With additional armoured regiments and infantry units based in Ladakh, Sikkim and Uttarakhand, the new mountain corps (around 40,000 soldiers) will for the first time give India the capability to also launch a counter-offensive into TAR (Tibet Autonomous Region) in the event of a Chinese attack, say sources.

As with the development of the over 5,000-km Agni-V and 3,500-km Agni-IV ballistic missiles — coupled with the ongoing progressive deployment of Sukhoi-30MKI fighters, spy drones, helicopters and missile squadrons in the northeast — the overall aim is to have “strategic deterrence” in place to dissuade China from embarking on any “misadventure”.”

via China-wary Army for mountain strike corps – The Times of India.

09/01/2013

* Pak’s action highly objectionable: Defence minister

Following from the death of a Pakistani soldier, this retaliation – if proven to be accurate – is not acceptable of any national army in the 21st century.

Times of India: “Defence minister A K Antony on Wednesday blasted Pakistan for the gruesome way in which an Indian soldier was beheaded by its troops who intruded into Indian territory in the Mendhar sector of J&K on Tuesday.

Indian soldiers carry coffin reported to contain body of colleague killed by Pakistani soldiers (9 January)

“The Pakistan Army’s action is highly objectionable and also the way they treated the body of the Indian soldier is inhuman,” said Antony.

“We will take it up with the Pakistan government and our ​Director General of Military Operations (DGMO) will talk to his counterpart in Pakistan. We are closely monitoring the situation,” he added.

As reported by TOI, an Indian soldier was beheaded and another’s body mutilated by Pakistani troops after they crossed over into Indian territory in Mendhar at about 11 am on Tuesday, in a grim reminder of the barbarism exhibited in the Captain Saurabh Kalia case during the bloody Kargil conflict in 1999.”

via Pak’s action highly objectionable: Defence minister – The Times of India.

See also: https://chindia-alert.org/political-factors/indian-tensions/

 

10/12/2012

* As China’s clout grows, sea policy proves unfathomable

This analogy is most interesting. One wonders if it is a sign of “the mess China’s foreign policy is” or something much cleverer: like letting Hainan Province appear to be the instigator. If all goes well, central government ratifies the policy and instead of provincial police boats, Chinese naval vessel enter the fray.  But if the uproar continues and grows in both volume and participation well beyond the South China Sea, central government disavows itself and ‘reprimand’s Hainan Province for over stepping its mandate. We will see within the next few weeks which it will be. But I’m not taking any bets!

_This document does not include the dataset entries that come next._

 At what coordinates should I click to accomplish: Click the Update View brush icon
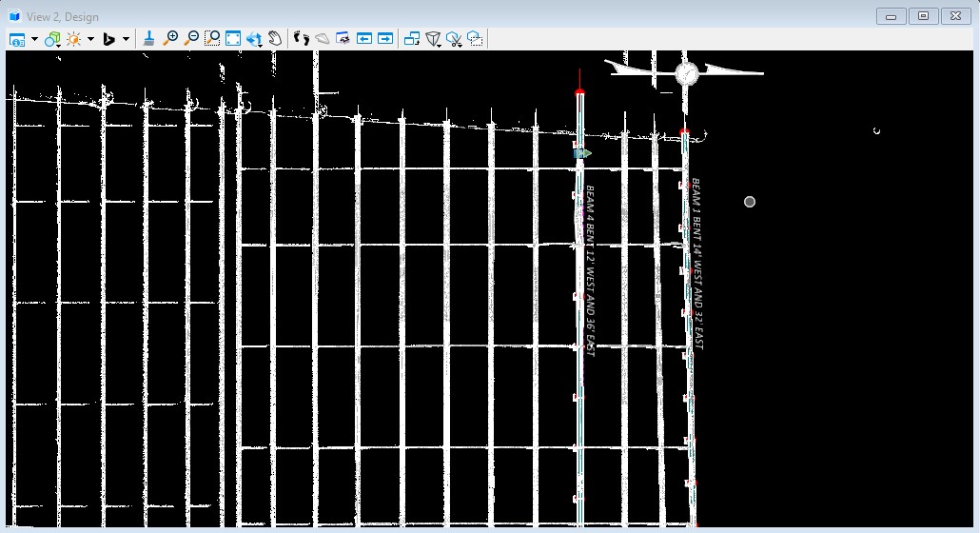tap(149, 38)
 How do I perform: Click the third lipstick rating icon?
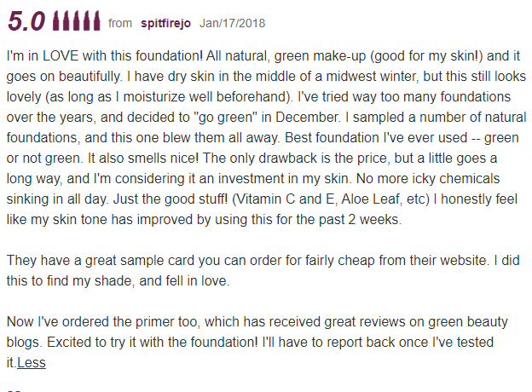pos(77,20)
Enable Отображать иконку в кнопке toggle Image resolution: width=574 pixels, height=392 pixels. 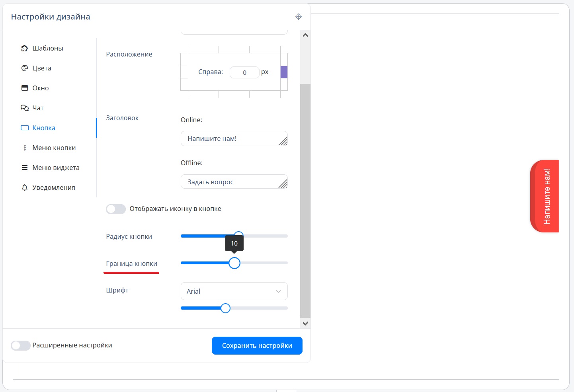tap(116, 209)
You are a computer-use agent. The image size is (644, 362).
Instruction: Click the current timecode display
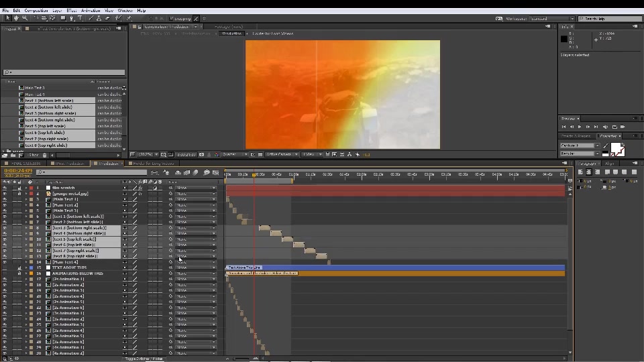point(18,170)
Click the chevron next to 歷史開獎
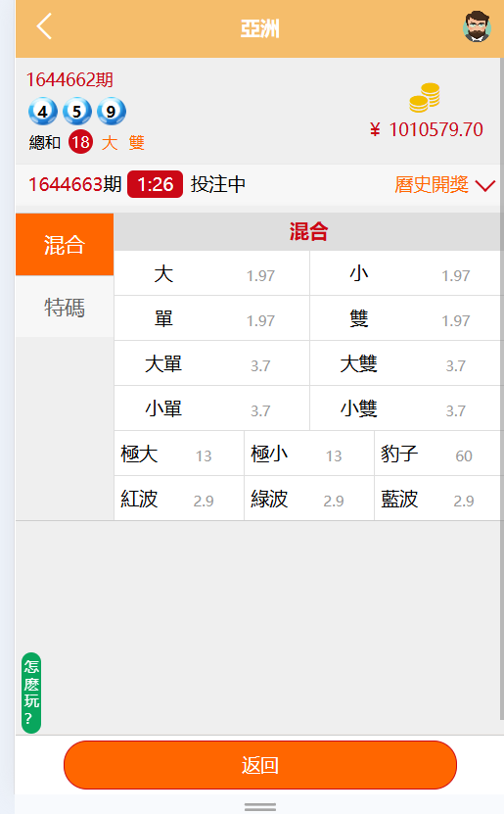The width and height of the screenshot is (504, 814). [x=485, y=185]
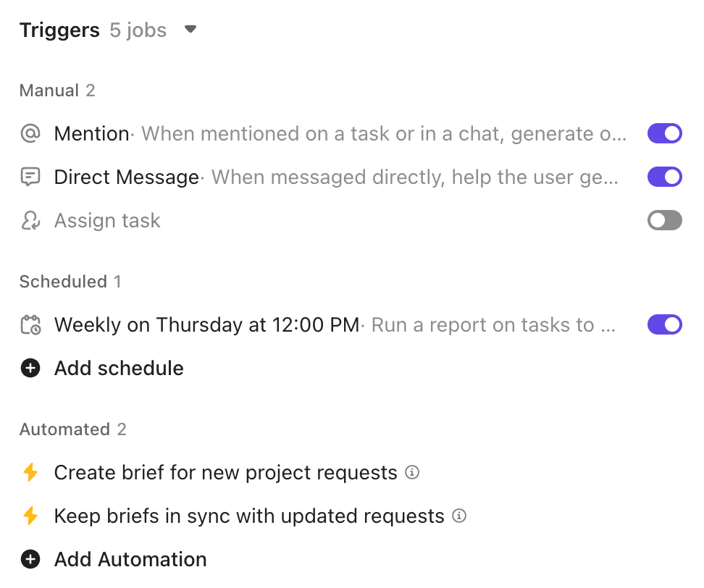Screen dimensions: 704x588
Task: Open info tooltip for Create brief automation
Action: (411, 472)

Reuters: “Imagine if the U.S. state of Hawaii passed a law allowing harbor police to board and seize foreign boats operating up to 1,000 km (600 miles) from Honolulu.

A Chinese marine surveillance ship is seen offshore of Vietnam's central Phu Yen province May 26, 2011 and released by Petrovietnam in this May 29, 2011 file handout photo. REUTERS-Handout-Files

That, in effect, is what happened in China about a week ago. The tropical province of Hainan, home to beachfront resorts and one of China’s largest naval bases, authorized a unit of the police to interdict foreign vessels operating “illegally” in the island’s waters, which, according to China, include much of the heavily disputed South China Sea.

At a time when the global community is looking to the world’s second-biggest economy and a burgeoning superpower for increasing maturity and leadership on the international stage, China’s opaque and disjointed foreign policy process is causing confusion and escalating tensions throughout its backyard.

Vietnam and the Philippines, which claim sovereignty over swathes of the South China Sea along with Brunei, Malaysia and Taiwan, have issued verbal protests against the Hainan rules.

India, which jointly conducts some oil exploration with Vietnam in the South China Sea, said last week it was prepared to send navy ships to the region to safeguard its interests. And the United States has publicly asked Beijing for clarification as to what, if anything, the new rules mean — thus far to no avail.

“It is really unclear, I think, to most nations (what the regulations mean),” U.S. Ambassador to Beijing Gary Locke told Reuters last week. “Until we really understand what these things are, there is no way to comment. First we need clarification of the extent, the purpose and the reach of these regulations.”

The fact that a provincial government can unilaterally worsen one of China’s most sensitive diplomatic problems highlights the dysfunctionality, and potential danger, of policymaking in this arena, analysts say.

“It shows what a mess Chinese foreign policy is when it comes to the South China Sea,” said a Western diplomat in China, speaking on condition of anonymity.

According to a report by the International Crisis Group (ICG) earlier this year, no fewer than 11 government entities — from the tourism administration to the navy — play a role in the South China Sea. All, the ICG said, have the potential to take action that could cause diplomatic fallout.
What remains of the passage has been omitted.